▶ DATA:

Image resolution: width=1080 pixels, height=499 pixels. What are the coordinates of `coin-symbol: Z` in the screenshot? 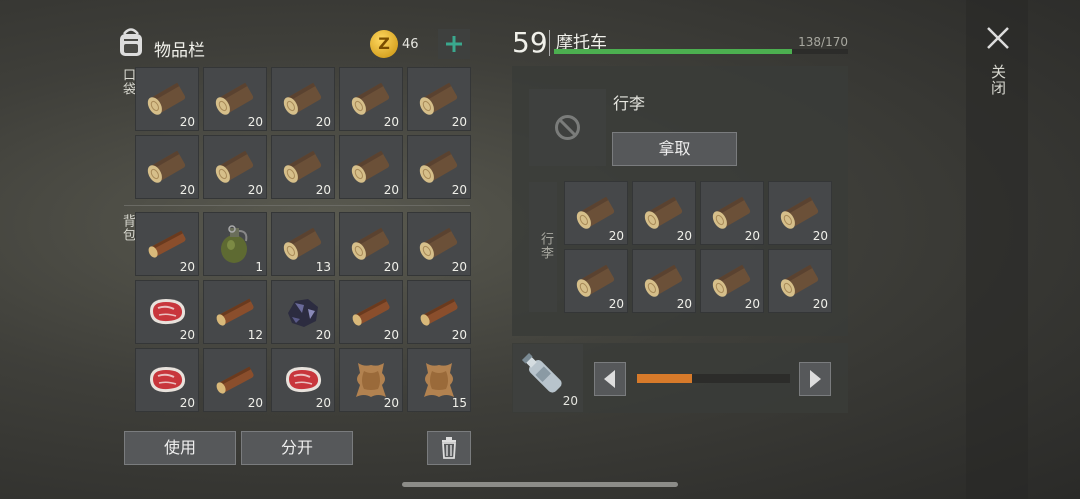 It's located at (384, 44).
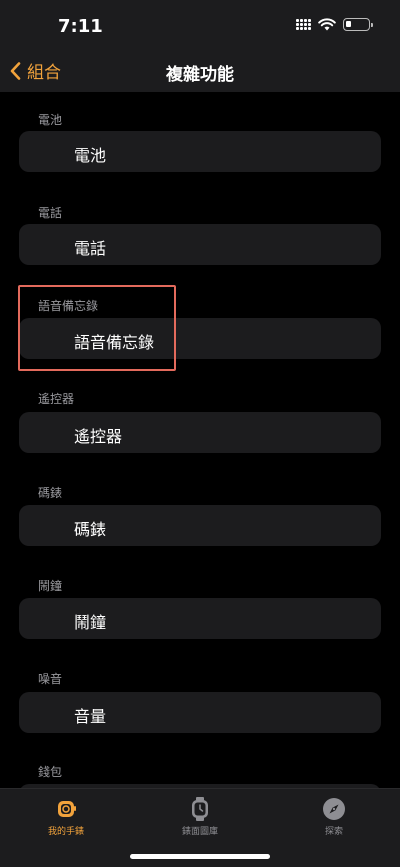 This screenshot has width=400, height=867. I want to click on complication-row-phone: 電話, so click(200, 244).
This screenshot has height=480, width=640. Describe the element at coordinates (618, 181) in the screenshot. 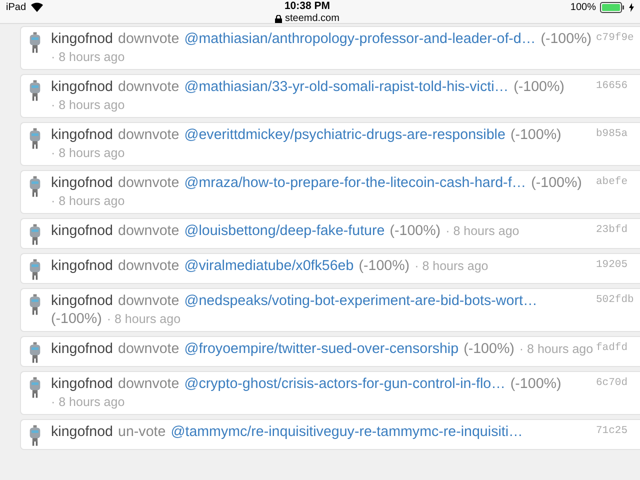

I see `transaction-hash: abefe` at that location.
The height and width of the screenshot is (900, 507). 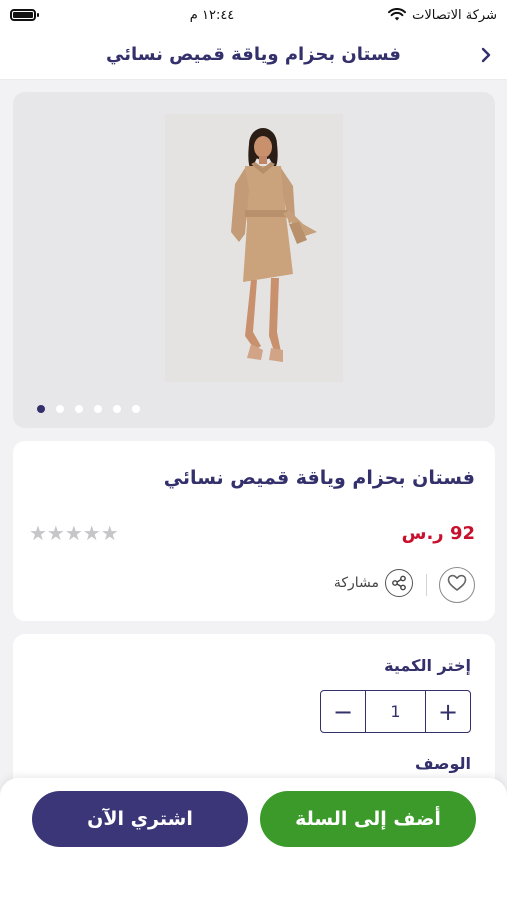 What do you see at coordinates (368, 819) in the screenshot?
I see `add-to-cart-button: أضف إلى السلة` at bounding box center [368, 819].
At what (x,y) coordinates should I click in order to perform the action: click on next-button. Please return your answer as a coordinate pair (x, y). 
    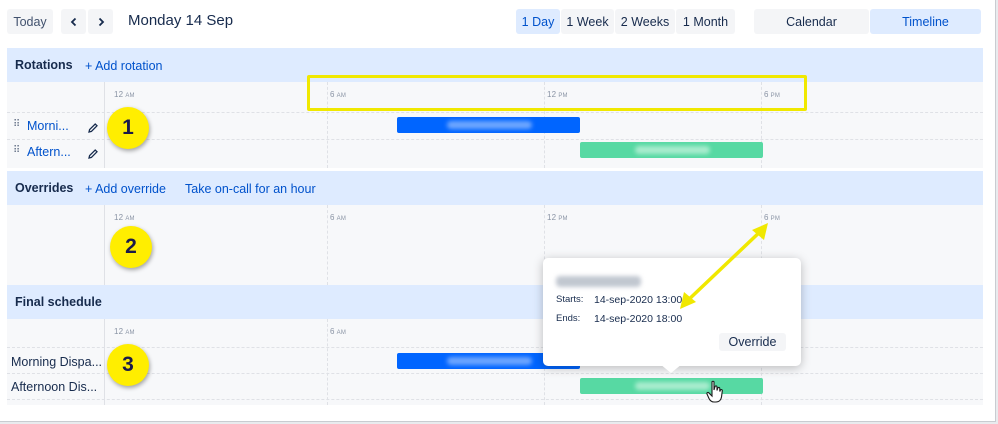
    Looking at the image, I should click on (100, 22).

▶ WORK INSTRUCTIONS:
Pull out every line of the entries above that contains the word "should".

▶ SOLUTION:
At what (x,y) coordinates should I click in order to perform the action: click on next-button. Please return your answer as a coordinate pair (x, y). 
    Looking at the image, I should click on (100, 22).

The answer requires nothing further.